- WHAT YOU HAVE TO DO: With the line containing "This screenshot has height=802, width=1290." as the start and the line containing "Task: Select the 031322-6171-01.dmp" as the end, transcribe that span of the entries below exactly, including both.

[Records from a dataset]
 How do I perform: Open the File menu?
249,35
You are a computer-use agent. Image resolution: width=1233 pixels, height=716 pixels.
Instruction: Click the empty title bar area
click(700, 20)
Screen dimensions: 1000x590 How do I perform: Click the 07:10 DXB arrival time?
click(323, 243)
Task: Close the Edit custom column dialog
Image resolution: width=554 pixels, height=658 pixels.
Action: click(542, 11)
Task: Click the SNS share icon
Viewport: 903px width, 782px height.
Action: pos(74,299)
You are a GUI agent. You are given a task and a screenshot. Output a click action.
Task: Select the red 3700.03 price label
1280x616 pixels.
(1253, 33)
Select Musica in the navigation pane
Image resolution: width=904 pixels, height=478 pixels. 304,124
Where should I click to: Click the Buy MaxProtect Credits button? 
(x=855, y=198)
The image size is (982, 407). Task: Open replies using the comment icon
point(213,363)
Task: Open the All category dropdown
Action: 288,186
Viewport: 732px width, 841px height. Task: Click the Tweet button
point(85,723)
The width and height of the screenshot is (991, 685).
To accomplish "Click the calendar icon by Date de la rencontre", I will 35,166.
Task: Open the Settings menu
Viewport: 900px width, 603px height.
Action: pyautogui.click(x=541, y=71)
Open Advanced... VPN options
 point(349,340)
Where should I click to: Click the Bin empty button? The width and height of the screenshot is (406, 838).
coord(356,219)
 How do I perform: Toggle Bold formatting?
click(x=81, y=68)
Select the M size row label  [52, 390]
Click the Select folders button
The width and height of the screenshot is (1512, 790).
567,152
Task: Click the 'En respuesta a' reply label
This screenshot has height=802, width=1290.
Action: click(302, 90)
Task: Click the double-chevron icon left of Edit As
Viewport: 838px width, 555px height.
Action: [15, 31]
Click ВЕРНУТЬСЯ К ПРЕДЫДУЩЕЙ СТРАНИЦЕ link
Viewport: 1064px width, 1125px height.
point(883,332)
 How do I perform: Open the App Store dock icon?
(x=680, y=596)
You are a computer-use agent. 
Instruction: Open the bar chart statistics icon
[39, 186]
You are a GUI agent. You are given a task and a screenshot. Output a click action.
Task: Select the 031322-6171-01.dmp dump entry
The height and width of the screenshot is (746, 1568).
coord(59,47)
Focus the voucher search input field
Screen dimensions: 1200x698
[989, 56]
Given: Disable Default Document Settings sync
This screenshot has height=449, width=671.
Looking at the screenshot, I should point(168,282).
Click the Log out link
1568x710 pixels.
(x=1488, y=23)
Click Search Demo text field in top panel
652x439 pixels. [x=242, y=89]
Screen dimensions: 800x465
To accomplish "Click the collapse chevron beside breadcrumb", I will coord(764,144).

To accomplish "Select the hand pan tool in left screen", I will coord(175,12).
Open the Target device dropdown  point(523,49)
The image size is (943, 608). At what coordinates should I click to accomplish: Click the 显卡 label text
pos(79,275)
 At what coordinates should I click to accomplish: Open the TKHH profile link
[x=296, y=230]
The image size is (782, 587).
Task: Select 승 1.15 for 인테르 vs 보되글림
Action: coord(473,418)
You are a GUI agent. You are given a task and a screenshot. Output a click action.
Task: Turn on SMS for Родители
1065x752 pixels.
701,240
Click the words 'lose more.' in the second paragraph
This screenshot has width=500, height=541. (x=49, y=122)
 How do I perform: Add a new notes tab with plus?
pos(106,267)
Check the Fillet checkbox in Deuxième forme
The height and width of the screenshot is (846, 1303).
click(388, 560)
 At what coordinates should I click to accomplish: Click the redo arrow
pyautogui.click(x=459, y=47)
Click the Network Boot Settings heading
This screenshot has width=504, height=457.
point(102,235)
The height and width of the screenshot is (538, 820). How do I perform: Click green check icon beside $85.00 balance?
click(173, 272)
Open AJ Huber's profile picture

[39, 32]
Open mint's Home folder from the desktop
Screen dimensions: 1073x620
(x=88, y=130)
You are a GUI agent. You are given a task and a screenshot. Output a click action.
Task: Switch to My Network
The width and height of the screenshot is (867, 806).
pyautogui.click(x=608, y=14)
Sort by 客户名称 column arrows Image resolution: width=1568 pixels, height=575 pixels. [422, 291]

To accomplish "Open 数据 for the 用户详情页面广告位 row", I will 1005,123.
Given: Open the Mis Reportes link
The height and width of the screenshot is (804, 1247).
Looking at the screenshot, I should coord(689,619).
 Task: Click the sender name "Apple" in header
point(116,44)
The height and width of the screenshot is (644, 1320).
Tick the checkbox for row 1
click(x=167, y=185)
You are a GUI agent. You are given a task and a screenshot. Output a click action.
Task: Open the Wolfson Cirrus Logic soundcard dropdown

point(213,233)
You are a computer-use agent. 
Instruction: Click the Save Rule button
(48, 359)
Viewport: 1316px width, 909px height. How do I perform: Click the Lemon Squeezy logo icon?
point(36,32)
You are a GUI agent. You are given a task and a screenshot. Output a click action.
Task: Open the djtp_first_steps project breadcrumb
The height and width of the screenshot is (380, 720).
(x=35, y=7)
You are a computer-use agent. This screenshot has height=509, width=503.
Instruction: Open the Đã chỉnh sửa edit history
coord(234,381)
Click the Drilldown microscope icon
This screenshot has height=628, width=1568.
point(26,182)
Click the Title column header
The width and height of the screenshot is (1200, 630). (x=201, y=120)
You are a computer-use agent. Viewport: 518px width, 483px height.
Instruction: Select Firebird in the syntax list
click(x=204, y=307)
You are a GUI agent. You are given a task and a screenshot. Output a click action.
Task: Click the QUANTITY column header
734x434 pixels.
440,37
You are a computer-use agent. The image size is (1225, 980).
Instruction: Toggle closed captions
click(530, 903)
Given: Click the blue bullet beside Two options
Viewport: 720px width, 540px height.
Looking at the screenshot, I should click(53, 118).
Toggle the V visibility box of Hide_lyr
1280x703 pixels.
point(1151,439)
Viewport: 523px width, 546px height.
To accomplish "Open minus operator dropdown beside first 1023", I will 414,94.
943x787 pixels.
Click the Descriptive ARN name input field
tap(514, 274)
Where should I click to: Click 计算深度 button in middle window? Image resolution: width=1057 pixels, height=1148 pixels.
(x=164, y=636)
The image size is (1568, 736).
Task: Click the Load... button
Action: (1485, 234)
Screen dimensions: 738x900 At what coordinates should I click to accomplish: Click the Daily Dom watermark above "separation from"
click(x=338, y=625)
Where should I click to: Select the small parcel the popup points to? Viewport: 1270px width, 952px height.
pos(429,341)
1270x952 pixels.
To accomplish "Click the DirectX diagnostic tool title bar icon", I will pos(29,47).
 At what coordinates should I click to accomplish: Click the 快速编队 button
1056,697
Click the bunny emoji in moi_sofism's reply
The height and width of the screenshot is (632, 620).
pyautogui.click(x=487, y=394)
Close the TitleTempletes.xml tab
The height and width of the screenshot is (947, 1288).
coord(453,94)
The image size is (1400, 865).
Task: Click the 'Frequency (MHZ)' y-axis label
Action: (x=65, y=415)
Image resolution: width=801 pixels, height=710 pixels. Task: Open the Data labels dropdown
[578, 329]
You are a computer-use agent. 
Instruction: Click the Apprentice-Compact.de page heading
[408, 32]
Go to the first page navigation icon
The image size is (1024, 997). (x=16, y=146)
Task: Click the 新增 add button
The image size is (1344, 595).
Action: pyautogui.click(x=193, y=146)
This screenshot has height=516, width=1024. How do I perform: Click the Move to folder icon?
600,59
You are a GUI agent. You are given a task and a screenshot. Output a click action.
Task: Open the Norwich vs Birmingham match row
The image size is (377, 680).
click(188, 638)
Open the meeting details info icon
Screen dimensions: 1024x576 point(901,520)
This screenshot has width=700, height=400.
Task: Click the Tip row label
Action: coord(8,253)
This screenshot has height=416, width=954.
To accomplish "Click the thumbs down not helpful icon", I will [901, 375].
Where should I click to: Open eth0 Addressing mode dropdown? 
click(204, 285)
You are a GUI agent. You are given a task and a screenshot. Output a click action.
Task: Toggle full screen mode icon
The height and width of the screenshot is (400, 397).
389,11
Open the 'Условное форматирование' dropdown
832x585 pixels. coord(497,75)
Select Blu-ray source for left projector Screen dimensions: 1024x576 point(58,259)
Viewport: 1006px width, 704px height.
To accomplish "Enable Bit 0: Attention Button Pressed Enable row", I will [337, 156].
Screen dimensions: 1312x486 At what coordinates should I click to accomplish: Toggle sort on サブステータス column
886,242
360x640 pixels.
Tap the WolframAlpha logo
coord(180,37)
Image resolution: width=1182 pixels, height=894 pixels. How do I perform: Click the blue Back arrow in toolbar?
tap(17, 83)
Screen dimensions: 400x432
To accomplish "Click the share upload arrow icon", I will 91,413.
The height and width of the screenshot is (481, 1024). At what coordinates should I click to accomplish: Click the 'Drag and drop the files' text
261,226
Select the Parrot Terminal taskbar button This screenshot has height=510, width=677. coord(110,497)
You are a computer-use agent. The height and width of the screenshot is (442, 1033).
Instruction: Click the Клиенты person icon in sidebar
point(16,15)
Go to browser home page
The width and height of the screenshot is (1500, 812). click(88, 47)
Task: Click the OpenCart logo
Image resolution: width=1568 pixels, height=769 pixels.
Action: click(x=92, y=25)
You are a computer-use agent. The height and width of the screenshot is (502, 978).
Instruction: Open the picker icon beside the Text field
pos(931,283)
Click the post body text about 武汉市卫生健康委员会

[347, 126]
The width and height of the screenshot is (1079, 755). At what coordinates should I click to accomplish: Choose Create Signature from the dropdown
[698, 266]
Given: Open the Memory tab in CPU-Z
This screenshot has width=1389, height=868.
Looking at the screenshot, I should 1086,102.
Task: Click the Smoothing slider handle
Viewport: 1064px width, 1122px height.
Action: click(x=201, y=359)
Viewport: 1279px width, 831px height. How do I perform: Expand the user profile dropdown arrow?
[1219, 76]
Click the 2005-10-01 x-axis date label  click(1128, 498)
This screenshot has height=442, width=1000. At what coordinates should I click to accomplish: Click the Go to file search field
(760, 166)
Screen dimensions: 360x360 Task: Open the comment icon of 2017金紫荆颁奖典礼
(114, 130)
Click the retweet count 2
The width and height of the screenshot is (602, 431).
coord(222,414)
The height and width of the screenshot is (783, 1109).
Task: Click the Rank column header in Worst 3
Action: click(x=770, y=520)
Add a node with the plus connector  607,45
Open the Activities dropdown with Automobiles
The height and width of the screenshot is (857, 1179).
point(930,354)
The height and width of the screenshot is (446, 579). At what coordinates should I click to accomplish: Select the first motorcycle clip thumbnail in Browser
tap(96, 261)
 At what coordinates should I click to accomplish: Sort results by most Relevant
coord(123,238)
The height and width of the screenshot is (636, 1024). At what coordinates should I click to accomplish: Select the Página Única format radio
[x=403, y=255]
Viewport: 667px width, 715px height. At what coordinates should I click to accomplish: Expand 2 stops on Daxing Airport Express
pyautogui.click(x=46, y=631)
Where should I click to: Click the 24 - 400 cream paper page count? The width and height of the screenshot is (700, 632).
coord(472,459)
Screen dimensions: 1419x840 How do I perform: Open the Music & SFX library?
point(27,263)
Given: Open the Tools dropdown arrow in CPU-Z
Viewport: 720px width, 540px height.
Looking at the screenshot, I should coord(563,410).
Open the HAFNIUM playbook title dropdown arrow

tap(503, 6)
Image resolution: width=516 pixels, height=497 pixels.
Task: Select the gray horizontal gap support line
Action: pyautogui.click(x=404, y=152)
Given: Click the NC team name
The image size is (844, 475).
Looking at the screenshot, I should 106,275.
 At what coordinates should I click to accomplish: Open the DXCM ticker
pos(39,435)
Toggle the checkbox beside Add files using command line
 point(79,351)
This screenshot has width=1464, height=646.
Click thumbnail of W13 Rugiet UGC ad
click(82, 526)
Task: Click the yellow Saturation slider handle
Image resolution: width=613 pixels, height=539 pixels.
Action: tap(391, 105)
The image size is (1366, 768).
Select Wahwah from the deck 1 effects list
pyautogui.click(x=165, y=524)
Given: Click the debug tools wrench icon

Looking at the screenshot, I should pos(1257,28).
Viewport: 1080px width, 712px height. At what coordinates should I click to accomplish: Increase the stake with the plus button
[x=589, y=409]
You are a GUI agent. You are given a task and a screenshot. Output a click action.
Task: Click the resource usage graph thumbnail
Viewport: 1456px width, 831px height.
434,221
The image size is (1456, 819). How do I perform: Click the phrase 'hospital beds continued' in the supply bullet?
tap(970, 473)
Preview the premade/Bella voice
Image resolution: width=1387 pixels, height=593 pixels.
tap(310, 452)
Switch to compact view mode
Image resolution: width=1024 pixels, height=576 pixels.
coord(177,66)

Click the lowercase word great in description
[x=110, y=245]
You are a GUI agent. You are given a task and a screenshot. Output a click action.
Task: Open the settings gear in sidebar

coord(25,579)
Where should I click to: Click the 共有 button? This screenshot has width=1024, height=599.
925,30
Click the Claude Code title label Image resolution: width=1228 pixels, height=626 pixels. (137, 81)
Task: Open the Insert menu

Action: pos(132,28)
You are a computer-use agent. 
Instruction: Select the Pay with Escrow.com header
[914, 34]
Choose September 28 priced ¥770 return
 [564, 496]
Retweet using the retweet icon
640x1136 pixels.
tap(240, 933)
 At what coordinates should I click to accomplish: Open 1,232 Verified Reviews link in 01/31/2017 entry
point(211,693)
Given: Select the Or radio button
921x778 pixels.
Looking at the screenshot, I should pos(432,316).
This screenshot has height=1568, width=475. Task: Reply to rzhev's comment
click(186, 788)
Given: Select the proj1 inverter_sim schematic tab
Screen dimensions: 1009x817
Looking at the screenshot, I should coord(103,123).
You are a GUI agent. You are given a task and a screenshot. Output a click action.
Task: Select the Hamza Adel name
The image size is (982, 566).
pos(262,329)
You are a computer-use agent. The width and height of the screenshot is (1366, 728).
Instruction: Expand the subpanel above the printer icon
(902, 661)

- ANSWER BOX:
This screenshot has height=802, width=1290.
Action: click(302, 90)
Task: Click the double-chevron icon left of Edit As
Viewport: 838px width, 555px height.
Action: [15, 31]
Click ВЕРНУТЬСЯ К ПРЕДЫДУЩЕЙ СТРАНИЦЕ link
Viewport: 1064px width, 1125px height.
point(883,332)
 How do I perform: Open the App Store dock icon?
(x=680, y=596)
You are a computer-use agent. 
Instruction: Open the bar chart statistics icon
[39, 186]
You are a GUI agent. You are given a task and a screenshot. Output a click action.
Task: Select the 031322-6171-01.dmp dump entry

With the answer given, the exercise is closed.